The Group has fulfilled all exploration commitments on existing licences. As at 30 June 2020, the Group had contracted to spend US$0.8 million on its remaining capital expenditure programme for 2020, comprising continuing drilling operations on Uzen. The Group has no other material commitments or further capital expenditures during the year ending 31 December 2020.

11. RELATED PARTY TRANSACTIONS

The Group is controlled by Baring Vostok Private Equity Fund III, Baring Vostok Private Equity Fund IV and Baring Vostok Investments PCI, which own 64.6% of the Company's shares as at 30 June 2018.

Related party transactions are disclosed in Note 23 to the accounts for the year ended 31 December 2019. There were no material related party transactions in the six months to 30 June 2020 nor in the six months to 30 June 2019.

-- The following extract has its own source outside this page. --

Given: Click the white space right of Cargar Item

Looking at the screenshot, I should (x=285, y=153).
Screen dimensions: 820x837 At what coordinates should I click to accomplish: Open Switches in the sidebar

STATEMENT OF DIRECTORS' RESPONSIBILITIES

The directors confirm that this consolidated interim financial information has been prepared in accordance with IAS 34 as adopted by the European Union and that the interim management report includes a fair review of the information required by DTR 4.2.7R and DTR 4.2.8R, namely:

-- an indication of important events that have occurred during the first six months and their impact on the set of financial statements, and a description of the principal risks and uncertainties for the remaining six months of the financial year; and

   --      material related-party transactions in the first six months and any material changes in the related-party transactions described in the last annual report. 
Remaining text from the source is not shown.